The Final Order is clear that the Debtor's restitution obligation is payable to the Identified Consumers, not to a governmental unit. Further, by requiring the Debtor to provide individuals with notice of the bankruptcy filing in order to provide them with an opportunity to file a proof of claim and to preserve their respective individual rights and interests in any bankruptcy proceeding, the Final Order contemplates that the Identified Consumers, rather than a governmental unit, will enforce their respective restitution awards. The Debtor's restitution obligation is not payable to a governmental unit but to the Identified Consumers; accordingly the second prong of the Richmond test is not satisfied and the restitution award is not rendered nondischargeable pursuant to § 523(a)(7).
At the February 9, 2022 hearing, the Department stated that it did not believe it would file a proof of claim in the Debtor's case on account of the restitution award if an Identified Consumer failed to do so.
Because the Court has determined that the restitution award is not excepted from discharge as a debt "payable to" a governmental unit as required by § 523(a)(7), the Court does not, and need not, determine whether the award is for "the benefit of" a governmental unit or for "actual pecuniary loss" within the meaning of that section.
II. CONCLUSION
Because the Debtor's restitution obligation is not payable to a governmental unit, it does not fall within the § 523(a)(7) exception to discharge. Therefore, the Court will deny the Department's request for summary judgment on its § 523(a)(7) claim and summary judgment will be granted sua sponte in favor of the Debtor. A separate Order and Judgment in conformity with this Memorandum will issue forthwith.
Before granting summary judgment sua sponte, "two conditions precedent must be satisfied: (1) the case must be sufficiently advanced in terms of pretrial discovery for the summary judgment target to know what evidence likely can be mustered, and (2) the target must have received appropriate notice." Ostrander v.

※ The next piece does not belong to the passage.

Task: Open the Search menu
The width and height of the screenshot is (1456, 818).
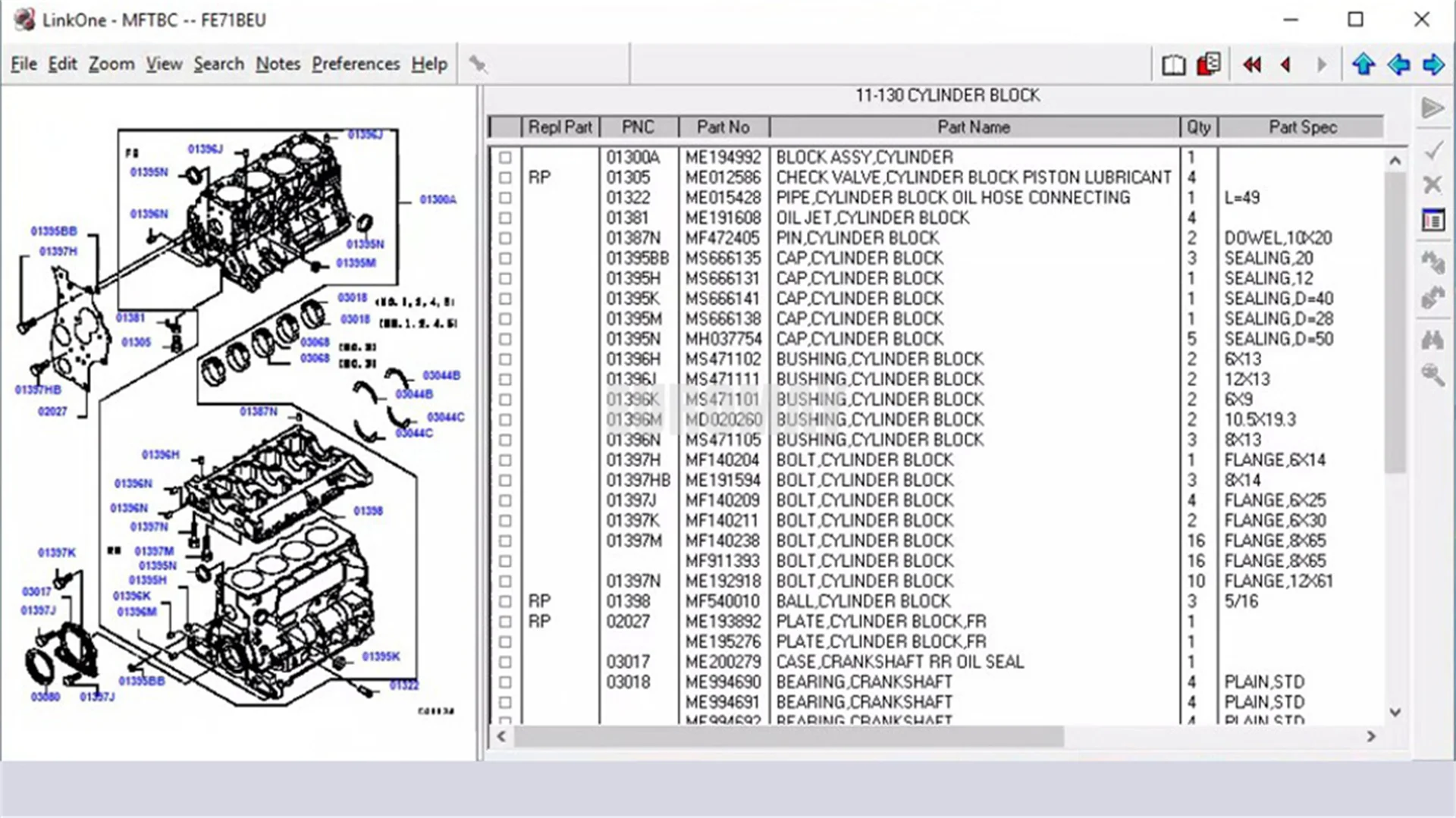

Andre (In re Motta), 423 B.R. 393, 405 (Bankr. D. Mass.), aff'd 434 B.R. 193 (B.A.P. 1st Cir. 2010) (quoting Rogan v. Menino, 175 F.3d 75, 79 (1st Cir. 1999)). Sua sponte summary judgment is appropriate in this case as the parties agree that the Court has all the material facts before it. And, most importantly, at the February 9, 2022 hearing, the Department conceded that, should the Department's request for summary judgment be denied, judgment should be entered in favor of the Debtor.